Baker and Mason are graduate students for Medill on the Hill, a program of Northwestern University in which students serve as mobile journalists reporting on events in and around Washington, D.C.
Seventy years after Russell Kirk published “The Conservative Mind,” the center named after him revealed plans to develop a school to train conservative thinkers for the future.
The Russell Kirk Center for Cultural Renewal announced The School of Conservative Studies at a Dec. 5 event in Washington, D.C., that was headlined by former Vice President Mike Pence. Pence lauded Kirk as “the intellectual father of the American conservative movement [and] the author of a book we celebrate 70 years now that literally changed the course, not of a movement, but of a country.”
Written in 1953, Kirk’s opus helped fuel the modern conservative movement for decades. The philosophical text promoted ideas like societal order and traditionalism by highlighting prominent conservative thinkers like poet T.S. Eliot and 18th century Irish statesman Edmund Burke.
The book’s 70th anniversary comes as the GOP wrestles with evolving party dynamics. While former President Donald Trump dominates the party, some influential Republicans say he is not a conservative. A recent study by the Associated Press found that just 9 percent of Republicans feel that they can speak openly about their views on college campuses.
One speaker praised Pence’s actions on Jan. 6, 2021, when he rejected Trump’s calls for Pence to declare that the defeated president had actually won the 2020 election.
“Mike Pence will be validated and honored across the political spectrum for the courage that he's shown on that day,” said John Wood Jr., a national ambassador for Braver Angels, a crosspartisan group focused on depolarization. “You just may not be able to see it in the passions of the moment, but we feel that vindication rising.”
Kelsey Baker and Anastasia Mason
Wood’s comments came the day before 10 Wisconsin Republicans who supported Trump’s false election-win claims in 2020 agreed to acknowledge President Joe Biden’s legitimate election. They agreed to not serve as presidential electors in 2024.
Despite Trump’s dominance in the battle for the 2024 Republican presidential nomination, no one mentioned his name throughout the event.
Representatives of the Kirk Center did not respond to requests for interviews to explain whether their new school (slated to open in 2025) was designed to offer an alternative to the MAGA-dominated Republican Party. However, the center’s director made it clear that he believes the conservative movement needs an intellectual revival.
“Contemporary students have little exposure to serious conservative thought,” said Jeffrey Nelson, executive director and CEO of the Kirk Center. “What's particularly distressing to me, and I know to many of you, is that young conservatives today, many at least, now exhibit high levels of civic and cultural illiteracy. There is then the urgent need for learning experiences that engage intellectual conservatism at its best.”

> Listed records:
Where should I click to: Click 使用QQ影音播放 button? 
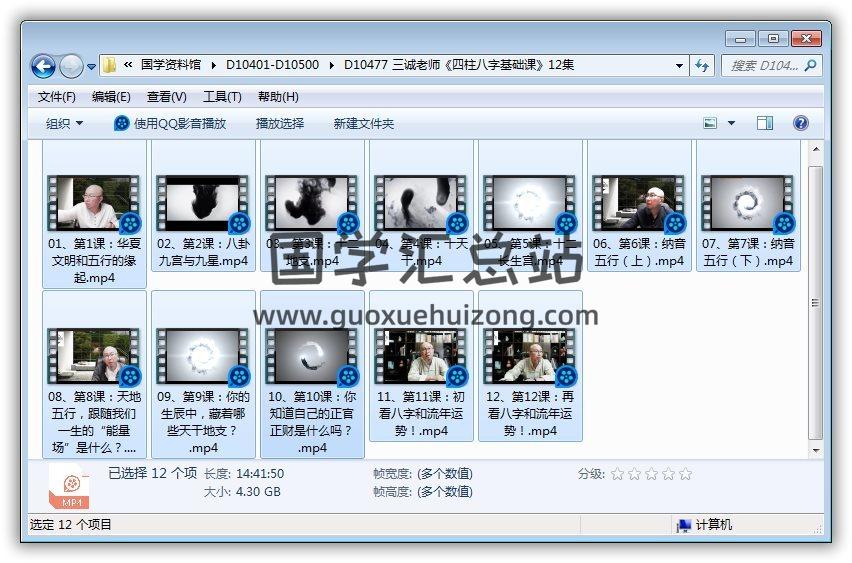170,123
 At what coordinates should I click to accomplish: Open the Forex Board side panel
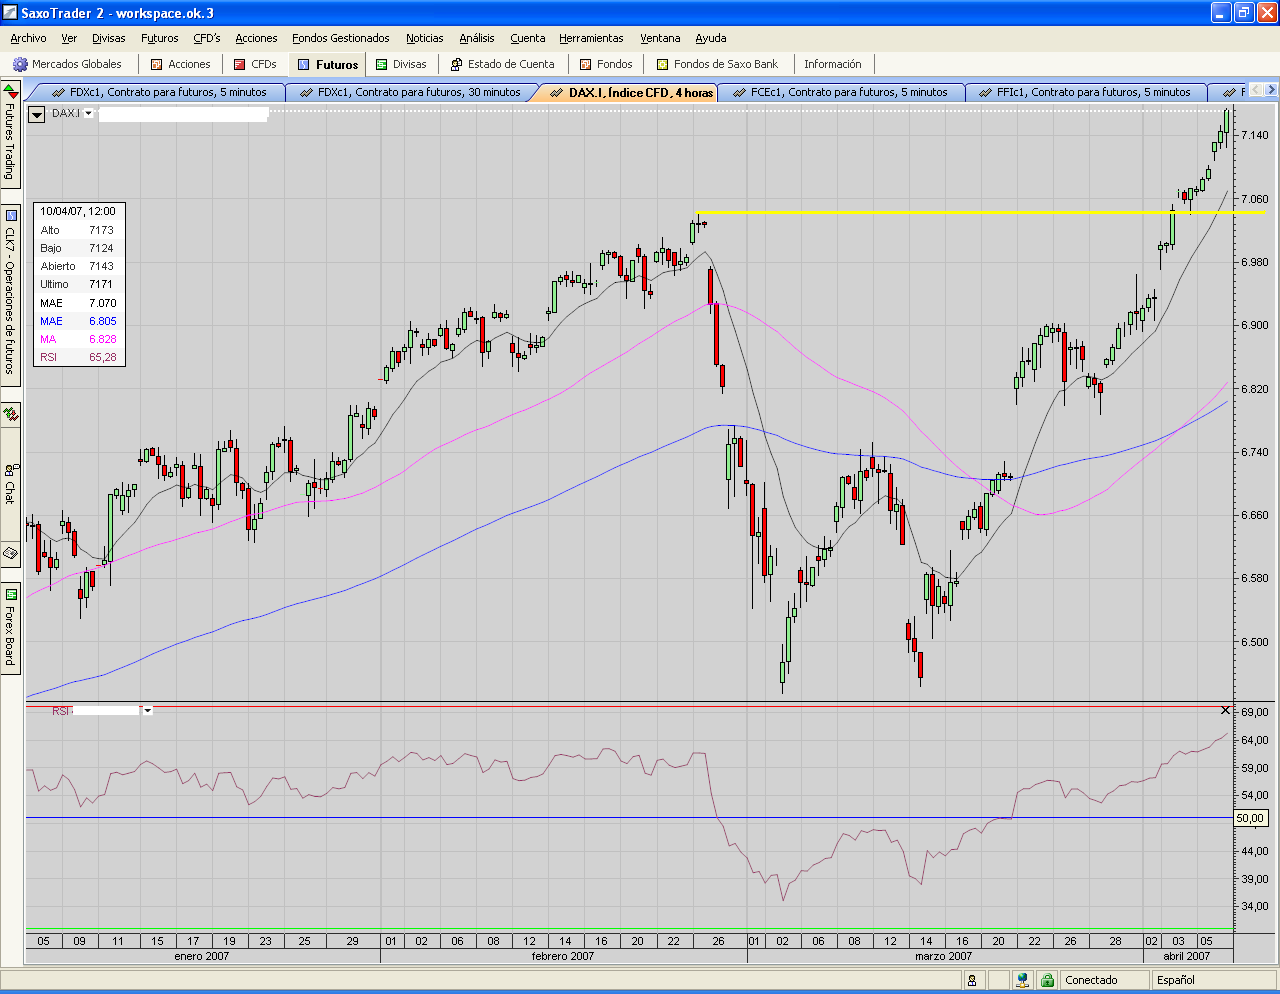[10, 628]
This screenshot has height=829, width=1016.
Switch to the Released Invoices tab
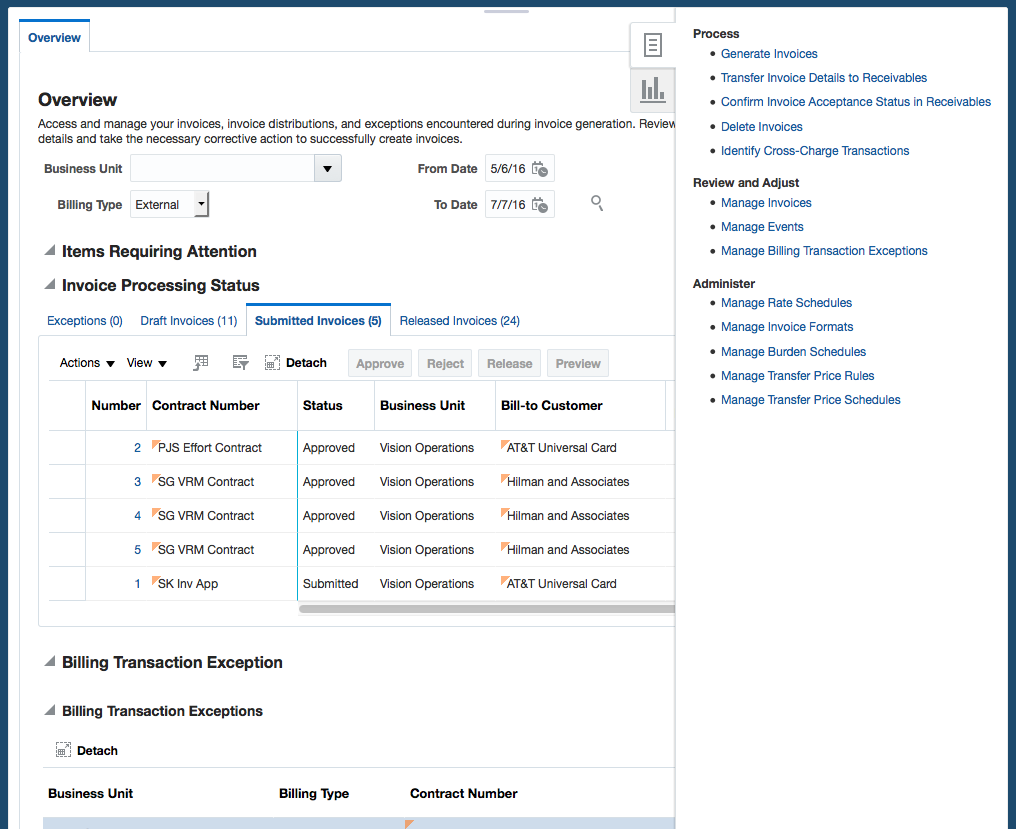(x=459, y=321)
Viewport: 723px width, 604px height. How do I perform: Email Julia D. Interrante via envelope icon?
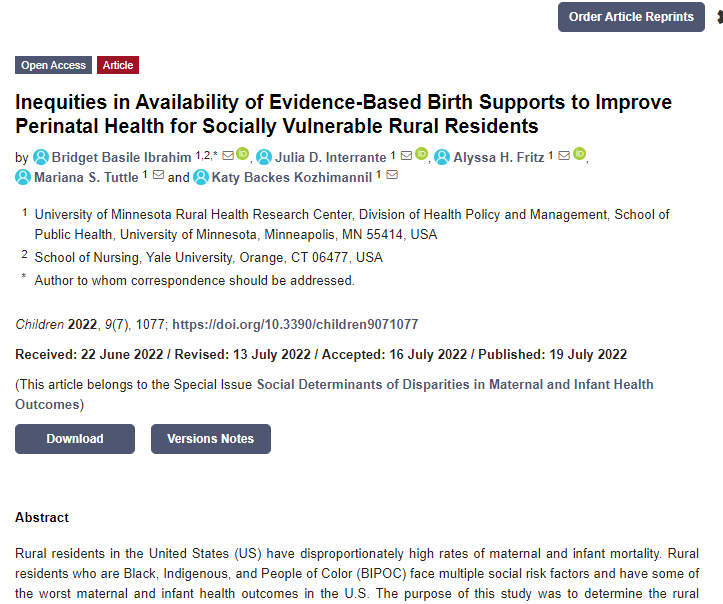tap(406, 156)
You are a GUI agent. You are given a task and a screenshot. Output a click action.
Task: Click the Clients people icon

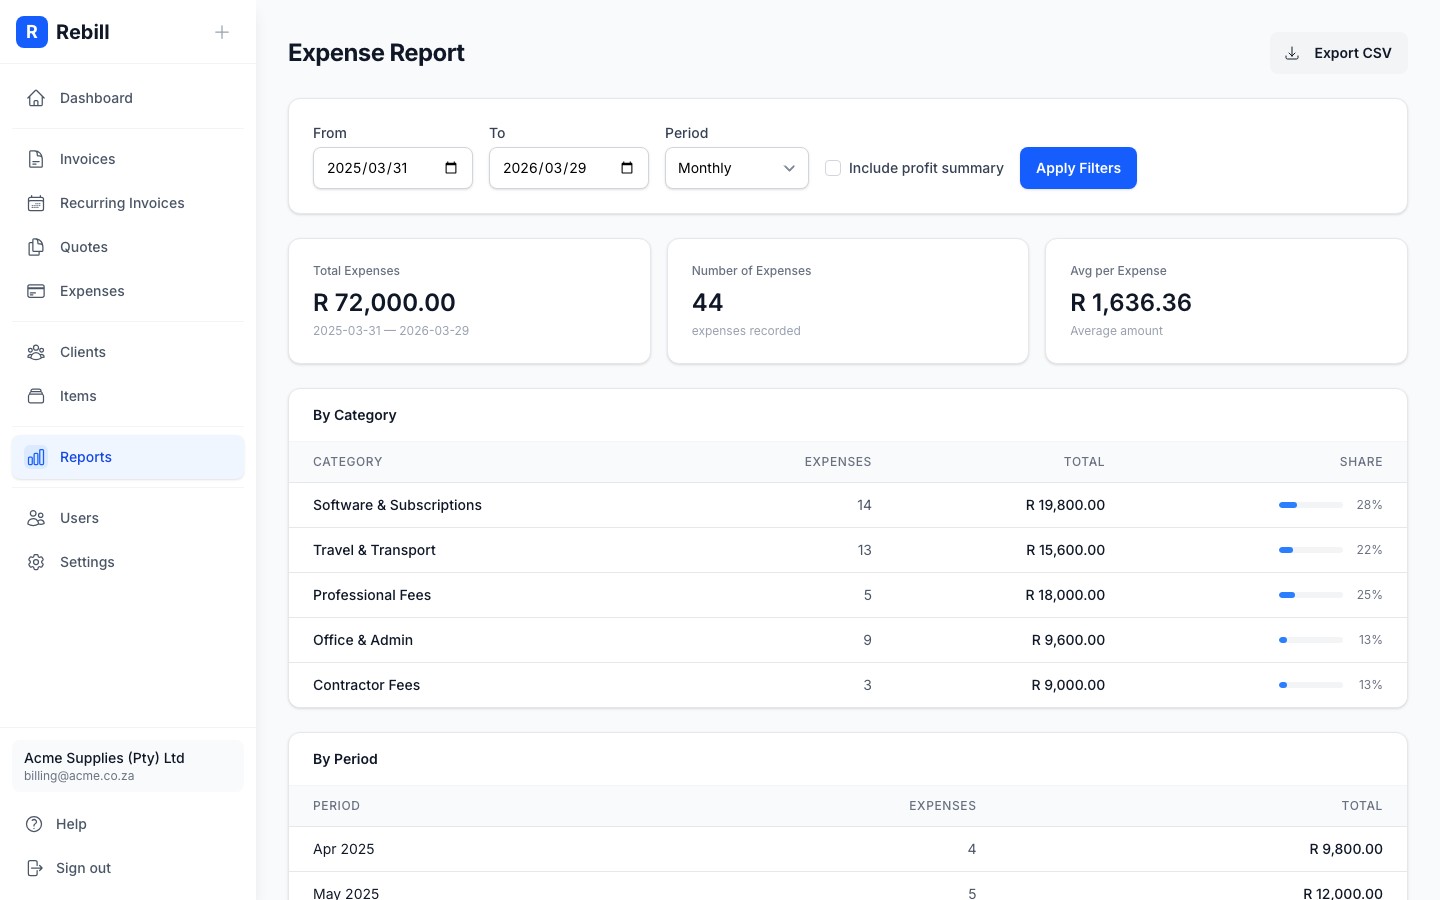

> Required work:
(1) Reproduce the part of the article on the Kirk Center's new school starting at "Baker and Mason" and ending at "around Washington, D.C.".
(2) How would you render this sentence from the article on the Kirk Center's conservative school in Spanish: "Despite Trump’s dominance in the battle for the 2024 Republican presidential nomination, no one mentioned his name throughout the event."
(3) Write what comes next in the article on the Kirk Center's new school, picking up after its final paragraph.

> Task answers:
(1)
Baker and Mason are graduate students for Medill on the Hill, a program of Northwestern University in which students serve as mobile journalists reporting on events in and around Washington, D.C.

(2) A pesar del dominio de Trump en la contienda por la nominación presidencial republicana de 2024, nadie mencionó su nombre durante todo el evento.

(3)
During the event, a panel of young activists presented their ideas on the current struggles and the future of the conservative movement. According to research from Tufts University, only 65 percent of young Republicans identify as conservatives, compared to 81 percent of older Republicans. In the last presidential election, just 37 percent of voters aged 18-29 voted Republican.
“When they look at conservatism, they assume that it's a stale political philosophy that protects old, withered and sometimes even bad ideas,” said University of Notre Dame doctoral student Elayne Allen, who served on the panel. “And at worst, they see a bunch of reactionaries who dislike any kind of change, and this might be true of some conservatives, but I would argue that thinking is actually quite indispensable to conservatism.”
The panelists said conservative politicians have struggled to draw young people to the polls at a time when the country needs more spiritual and moral guidance.
“The conservatives and ‘The Conservative Mind’ frequently lose the political battle of the moment,” Wood said. “What Kirk is valorizing, oftentimes, is the necessity for standing up for lost causes.”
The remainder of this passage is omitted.